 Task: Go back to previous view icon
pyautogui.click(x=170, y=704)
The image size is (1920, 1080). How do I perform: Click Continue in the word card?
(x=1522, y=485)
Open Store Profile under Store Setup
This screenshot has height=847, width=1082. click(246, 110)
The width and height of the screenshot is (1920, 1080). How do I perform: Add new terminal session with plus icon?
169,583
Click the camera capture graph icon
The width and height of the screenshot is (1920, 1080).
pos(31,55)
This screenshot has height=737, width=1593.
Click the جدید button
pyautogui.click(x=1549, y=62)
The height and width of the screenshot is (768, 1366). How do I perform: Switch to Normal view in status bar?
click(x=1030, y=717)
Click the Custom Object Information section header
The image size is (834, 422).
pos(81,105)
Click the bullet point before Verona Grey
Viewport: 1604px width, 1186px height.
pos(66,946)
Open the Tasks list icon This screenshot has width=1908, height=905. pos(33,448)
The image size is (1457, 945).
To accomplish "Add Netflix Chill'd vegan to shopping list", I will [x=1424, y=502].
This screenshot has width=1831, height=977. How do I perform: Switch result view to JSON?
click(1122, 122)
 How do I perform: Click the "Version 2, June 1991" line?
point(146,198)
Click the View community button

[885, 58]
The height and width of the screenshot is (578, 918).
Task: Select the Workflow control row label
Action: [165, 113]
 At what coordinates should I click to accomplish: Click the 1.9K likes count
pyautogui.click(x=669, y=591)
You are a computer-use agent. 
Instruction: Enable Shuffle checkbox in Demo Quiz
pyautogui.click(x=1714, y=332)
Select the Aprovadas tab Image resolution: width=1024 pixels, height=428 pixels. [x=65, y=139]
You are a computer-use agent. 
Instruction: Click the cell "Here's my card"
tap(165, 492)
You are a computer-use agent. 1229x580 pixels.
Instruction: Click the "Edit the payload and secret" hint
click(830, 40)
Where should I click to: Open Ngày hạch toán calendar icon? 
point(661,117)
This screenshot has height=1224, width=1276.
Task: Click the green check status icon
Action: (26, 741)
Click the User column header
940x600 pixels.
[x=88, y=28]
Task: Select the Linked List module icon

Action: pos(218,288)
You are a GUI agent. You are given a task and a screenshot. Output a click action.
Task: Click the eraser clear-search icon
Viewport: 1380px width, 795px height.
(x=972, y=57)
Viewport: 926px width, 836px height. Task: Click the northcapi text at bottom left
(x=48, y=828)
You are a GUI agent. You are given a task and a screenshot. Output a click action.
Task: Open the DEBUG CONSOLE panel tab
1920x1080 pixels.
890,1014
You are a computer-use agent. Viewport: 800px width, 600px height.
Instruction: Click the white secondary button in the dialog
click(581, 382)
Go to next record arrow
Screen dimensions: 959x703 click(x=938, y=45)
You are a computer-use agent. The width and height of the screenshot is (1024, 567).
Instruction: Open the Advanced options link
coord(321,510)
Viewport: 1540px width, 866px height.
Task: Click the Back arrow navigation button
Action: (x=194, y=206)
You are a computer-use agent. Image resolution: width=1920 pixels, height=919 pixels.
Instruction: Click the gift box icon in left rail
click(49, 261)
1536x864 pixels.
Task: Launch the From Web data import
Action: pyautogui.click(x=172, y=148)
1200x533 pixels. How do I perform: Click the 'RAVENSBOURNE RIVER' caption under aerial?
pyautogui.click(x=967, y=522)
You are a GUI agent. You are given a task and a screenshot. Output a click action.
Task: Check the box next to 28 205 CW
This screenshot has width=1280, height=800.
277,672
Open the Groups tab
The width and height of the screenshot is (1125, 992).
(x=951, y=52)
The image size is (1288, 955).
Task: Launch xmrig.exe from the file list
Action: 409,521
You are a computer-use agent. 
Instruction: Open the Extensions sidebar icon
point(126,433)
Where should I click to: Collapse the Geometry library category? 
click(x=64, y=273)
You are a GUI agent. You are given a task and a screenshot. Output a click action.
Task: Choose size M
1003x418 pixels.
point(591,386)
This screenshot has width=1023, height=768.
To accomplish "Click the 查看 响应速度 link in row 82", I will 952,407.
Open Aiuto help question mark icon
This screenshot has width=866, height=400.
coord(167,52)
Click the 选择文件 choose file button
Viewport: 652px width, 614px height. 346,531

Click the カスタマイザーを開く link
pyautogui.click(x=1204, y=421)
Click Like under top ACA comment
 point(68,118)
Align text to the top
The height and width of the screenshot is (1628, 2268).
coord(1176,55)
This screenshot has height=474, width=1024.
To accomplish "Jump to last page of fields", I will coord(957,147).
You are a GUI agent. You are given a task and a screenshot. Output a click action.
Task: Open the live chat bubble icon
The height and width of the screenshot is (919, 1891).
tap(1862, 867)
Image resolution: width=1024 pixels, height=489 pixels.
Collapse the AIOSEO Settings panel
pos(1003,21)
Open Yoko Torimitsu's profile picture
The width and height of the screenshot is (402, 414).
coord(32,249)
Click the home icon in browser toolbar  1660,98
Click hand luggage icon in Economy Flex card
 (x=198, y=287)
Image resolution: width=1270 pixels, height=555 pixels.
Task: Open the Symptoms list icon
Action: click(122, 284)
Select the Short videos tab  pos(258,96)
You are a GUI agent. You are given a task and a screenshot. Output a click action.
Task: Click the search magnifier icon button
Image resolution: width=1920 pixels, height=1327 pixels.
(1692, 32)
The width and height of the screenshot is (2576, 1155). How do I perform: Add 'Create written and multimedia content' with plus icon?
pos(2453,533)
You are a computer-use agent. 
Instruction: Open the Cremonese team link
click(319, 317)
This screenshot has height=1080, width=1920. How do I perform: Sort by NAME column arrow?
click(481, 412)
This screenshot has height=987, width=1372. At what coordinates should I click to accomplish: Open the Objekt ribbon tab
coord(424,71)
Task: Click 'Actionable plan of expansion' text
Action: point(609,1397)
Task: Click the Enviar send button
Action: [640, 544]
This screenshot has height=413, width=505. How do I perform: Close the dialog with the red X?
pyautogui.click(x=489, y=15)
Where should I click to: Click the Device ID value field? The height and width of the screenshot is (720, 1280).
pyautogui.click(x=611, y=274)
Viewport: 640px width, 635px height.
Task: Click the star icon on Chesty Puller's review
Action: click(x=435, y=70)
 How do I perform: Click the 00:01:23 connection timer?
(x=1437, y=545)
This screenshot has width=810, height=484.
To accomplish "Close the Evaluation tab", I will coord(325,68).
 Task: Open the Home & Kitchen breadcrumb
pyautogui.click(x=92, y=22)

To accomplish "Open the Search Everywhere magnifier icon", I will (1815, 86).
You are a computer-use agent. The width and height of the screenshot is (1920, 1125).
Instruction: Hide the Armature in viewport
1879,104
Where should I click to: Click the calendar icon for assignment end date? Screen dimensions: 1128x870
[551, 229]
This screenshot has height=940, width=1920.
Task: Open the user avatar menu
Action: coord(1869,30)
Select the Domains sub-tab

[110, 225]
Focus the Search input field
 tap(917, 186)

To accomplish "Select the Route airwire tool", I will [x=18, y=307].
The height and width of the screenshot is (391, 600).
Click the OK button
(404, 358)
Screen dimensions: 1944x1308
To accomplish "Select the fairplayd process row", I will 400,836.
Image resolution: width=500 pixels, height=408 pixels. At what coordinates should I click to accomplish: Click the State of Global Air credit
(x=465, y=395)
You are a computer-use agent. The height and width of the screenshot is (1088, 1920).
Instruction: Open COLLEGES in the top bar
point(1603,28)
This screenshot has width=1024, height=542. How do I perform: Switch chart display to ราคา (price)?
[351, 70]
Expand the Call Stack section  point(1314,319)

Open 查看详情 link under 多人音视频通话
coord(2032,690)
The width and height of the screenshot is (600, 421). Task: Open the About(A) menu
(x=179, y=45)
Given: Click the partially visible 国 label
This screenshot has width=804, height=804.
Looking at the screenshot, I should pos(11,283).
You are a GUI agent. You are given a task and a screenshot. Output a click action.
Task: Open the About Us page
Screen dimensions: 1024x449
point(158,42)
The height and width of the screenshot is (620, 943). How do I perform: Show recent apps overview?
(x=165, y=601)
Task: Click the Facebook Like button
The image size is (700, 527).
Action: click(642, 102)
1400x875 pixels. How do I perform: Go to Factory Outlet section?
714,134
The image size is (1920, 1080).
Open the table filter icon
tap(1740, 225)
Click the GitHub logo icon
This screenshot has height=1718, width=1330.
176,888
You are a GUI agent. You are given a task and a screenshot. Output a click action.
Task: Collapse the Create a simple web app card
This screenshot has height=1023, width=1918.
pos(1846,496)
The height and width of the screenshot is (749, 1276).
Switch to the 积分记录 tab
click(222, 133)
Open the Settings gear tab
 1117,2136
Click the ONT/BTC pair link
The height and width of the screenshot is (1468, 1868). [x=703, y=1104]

● EXERCISE OBJECTIVE:
Copy out each line of the rows above that contains the string "what". Capital and lowercase letters must match.

● COMPLETED EXERCISE:
 At what coordinates should I click to accomplish: Click the 1.9K likes count
This screenshot has height=987, width=1372. At what coordinates should I click to accomplish: Open the Objekt ribbon tab
Image resolution: width=500 pixels, height=408 pixels. At what coordinates should I click to accomplish: Click the State of Global Air credit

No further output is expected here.